Andy Green wrote:
This problem: ''It's Linux that brings a problem into this picture.''
Mentioned after your noting that Dells ship with MP3 and WMA and "It's
Linux that brings a problem into this picture.". The reason Linux
distros don't ship with that support is patents. I hope that clears up
your sudden attack of 'confusion'.
No, it doesn't clear it up, given that other operating systems are able
to arrange distribution with patented components. I'm not insisting
that this combination be free, just available.
you are willing to meet the licensing terms of all the components you
want to have, no one is allowed to combine them for you if any part is
covered by the GPL and any other part has different restrictions.
These are completely separate areas in law. The GPL operates under
Copyright law. But the work you have fully legitimate copyright to can
easily violate dozens of patents, which is regulated by a completely
separate body of patent law. Let's imagine your enduser view of the GPL
making problems was solved. Say the GPL became BSD overnight. Still
Redhat cannot bundle mp3 players due to patent law.

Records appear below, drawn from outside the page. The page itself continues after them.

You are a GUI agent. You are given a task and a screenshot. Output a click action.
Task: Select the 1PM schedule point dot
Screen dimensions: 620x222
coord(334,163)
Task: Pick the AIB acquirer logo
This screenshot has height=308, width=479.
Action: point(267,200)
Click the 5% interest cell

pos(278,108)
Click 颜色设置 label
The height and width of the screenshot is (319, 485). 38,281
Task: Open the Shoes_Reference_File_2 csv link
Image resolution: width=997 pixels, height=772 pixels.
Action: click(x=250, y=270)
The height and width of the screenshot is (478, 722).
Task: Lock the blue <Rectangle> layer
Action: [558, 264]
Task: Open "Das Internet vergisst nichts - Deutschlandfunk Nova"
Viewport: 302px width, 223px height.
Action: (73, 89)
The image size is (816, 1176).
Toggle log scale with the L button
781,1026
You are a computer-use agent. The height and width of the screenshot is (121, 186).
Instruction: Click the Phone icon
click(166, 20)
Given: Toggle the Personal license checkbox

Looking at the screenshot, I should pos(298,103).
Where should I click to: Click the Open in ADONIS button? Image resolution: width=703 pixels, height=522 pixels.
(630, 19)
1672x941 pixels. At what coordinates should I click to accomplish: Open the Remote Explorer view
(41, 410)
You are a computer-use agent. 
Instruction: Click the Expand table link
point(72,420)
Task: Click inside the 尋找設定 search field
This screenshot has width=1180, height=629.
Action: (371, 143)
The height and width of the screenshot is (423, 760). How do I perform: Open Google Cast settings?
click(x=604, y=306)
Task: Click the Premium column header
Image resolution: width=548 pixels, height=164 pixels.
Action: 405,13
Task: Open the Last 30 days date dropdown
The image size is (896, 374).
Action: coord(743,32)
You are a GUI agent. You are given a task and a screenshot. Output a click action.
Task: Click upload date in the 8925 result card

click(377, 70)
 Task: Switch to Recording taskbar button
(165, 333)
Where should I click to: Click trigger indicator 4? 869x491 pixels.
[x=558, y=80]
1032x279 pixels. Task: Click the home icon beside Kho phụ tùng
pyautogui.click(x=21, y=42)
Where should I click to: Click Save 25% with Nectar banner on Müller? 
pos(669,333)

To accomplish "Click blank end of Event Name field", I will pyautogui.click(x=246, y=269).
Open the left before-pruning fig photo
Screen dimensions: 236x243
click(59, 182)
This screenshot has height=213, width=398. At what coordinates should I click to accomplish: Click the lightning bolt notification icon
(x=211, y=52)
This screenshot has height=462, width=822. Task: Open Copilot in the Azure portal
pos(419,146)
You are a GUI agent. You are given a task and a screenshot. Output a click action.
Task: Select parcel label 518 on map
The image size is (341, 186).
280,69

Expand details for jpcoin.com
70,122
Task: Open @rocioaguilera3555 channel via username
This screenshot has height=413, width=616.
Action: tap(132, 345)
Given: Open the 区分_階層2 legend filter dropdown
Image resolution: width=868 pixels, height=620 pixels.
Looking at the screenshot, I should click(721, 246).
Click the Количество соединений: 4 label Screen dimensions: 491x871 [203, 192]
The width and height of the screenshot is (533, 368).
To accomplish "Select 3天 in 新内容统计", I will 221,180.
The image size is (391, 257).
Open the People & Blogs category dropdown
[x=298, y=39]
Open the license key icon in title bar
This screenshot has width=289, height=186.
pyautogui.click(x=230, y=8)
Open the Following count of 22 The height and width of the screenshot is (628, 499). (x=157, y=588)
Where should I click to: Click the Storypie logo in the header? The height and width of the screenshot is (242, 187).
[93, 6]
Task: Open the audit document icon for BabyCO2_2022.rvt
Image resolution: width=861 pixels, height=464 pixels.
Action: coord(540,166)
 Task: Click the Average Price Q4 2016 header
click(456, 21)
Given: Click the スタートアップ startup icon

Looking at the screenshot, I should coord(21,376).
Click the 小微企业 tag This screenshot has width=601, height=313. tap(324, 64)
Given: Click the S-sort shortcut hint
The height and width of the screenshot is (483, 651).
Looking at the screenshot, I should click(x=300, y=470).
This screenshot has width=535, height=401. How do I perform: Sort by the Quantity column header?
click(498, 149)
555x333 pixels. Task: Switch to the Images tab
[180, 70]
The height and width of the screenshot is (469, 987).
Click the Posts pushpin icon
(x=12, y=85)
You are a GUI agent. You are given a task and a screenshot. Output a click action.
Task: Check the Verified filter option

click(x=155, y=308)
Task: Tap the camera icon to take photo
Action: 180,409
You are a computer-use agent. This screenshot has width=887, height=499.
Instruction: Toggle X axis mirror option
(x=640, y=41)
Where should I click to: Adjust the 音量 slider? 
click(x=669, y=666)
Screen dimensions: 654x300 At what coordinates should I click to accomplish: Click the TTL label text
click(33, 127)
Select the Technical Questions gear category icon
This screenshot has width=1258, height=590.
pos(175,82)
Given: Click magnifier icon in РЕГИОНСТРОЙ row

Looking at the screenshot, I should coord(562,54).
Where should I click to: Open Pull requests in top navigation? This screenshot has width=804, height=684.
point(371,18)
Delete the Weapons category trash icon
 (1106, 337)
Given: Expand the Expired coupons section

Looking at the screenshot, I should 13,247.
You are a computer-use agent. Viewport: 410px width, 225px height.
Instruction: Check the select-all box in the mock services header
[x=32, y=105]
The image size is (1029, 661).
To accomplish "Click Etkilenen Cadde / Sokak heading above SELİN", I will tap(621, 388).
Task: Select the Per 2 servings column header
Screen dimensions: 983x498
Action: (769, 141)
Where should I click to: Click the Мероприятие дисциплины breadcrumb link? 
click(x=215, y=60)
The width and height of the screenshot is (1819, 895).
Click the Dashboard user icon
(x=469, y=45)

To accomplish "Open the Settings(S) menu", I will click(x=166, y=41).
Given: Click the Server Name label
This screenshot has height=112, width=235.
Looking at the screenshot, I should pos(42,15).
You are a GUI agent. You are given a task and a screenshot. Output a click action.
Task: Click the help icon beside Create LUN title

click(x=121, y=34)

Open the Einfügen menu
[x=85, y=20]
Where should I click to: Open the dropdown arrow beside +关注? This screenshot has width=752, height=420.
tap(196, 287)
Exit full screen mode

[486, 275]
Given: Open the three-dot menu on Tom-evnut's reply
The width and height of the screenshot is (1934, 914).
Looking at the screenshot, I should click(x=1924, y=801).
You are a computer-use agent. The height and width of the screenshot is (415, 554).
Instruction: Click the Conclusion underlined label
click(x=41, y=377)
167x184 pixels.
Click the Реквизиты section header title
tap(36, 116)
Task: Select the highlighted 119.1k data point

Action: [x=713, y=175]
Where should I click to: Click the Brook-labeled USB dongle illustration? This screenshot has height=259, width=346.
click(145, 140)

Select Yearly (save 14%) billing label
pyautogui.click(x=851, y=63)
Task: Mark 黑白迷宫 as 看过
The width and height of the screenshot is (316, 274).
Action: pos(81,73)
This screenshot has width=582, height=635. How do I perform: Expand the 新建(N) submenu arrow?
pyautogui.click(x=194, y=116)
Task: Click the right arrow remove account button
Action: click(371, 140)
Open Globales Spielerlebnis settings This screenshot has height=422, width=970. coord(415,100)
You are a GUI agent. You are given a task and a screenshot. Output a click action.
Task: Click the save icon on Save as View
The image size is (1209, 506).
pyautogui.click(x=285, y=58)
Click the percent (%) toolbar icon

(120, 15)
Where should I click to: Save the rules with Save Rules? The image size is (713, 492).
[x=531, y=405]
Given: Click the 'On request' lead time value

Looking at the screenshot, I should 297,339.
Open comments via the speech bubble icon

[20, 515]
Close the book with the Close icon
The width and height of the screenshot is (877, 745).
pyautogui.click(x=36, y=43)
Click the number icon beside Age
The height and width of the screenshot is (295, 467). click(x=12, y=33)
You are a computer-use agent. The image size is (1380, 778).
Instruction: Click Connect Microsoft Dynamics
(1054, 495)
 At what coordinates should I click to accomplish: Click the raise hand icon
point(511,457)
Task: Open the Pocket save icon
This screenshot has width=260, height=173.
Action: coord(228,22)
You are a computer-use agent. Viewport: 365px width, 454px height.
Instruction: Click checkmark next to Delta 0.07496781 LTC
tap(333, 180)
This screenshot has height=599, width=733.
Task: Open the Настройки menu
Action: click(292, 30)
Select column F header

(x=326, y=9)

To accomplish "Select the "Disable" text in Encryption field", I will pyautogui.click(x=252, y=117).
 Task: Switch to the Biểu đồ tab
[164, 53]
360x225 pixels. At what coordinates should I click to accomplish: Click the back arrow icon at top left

They would no longer be constrained by licensing to not add components
with different redistribution restrictions. So they could bundle
anything they want as long as the license requirements were met
independently.
I have to say I noted the irony of your using Alan Cox's code in the
networking stack to piss him off. Seems your complaints should be
tempered by some recognition that a lot of work went into giving us this
stuff for free. Without acknowledging the debt, your complaints sound
like a teenager complaining about how unfair his life is, while he lives
under a roof he doesn't have to pay for, eats food, wears clothes that
are given to him.
Is there something unique about the linux kernel that should matter to
me? It is a convenient place to run X, apache, sendmail, perl, nfs,
java, firefox, openoffice, etc. and I use it because it has hijacked
much driver and kernel development that might have gone into the *bsd's
otherwise. But I'll turn your comment around and point out that Linux
wouldn't exist without the design and specification of the original
proprietary version of unix, and those other applications wouldn't exist
without their original proprietary host OS's and in many cases their own
proprietary versions. If you are going to pay homage to the development
cycle, you should point out the irony of the self-serving GPL exception
allowing linkage with proprietary libraries of operating systems that it
happens to need to run and initially couldn't have existed without, yet
denying distribution with other binary-only components. What's that
about acknowledging debt? Meanwhile I still buy copies of Windows and
OS X for my machines because Linux distributions don't (and perhaps
can't ever) include components to do all of the equivalent things.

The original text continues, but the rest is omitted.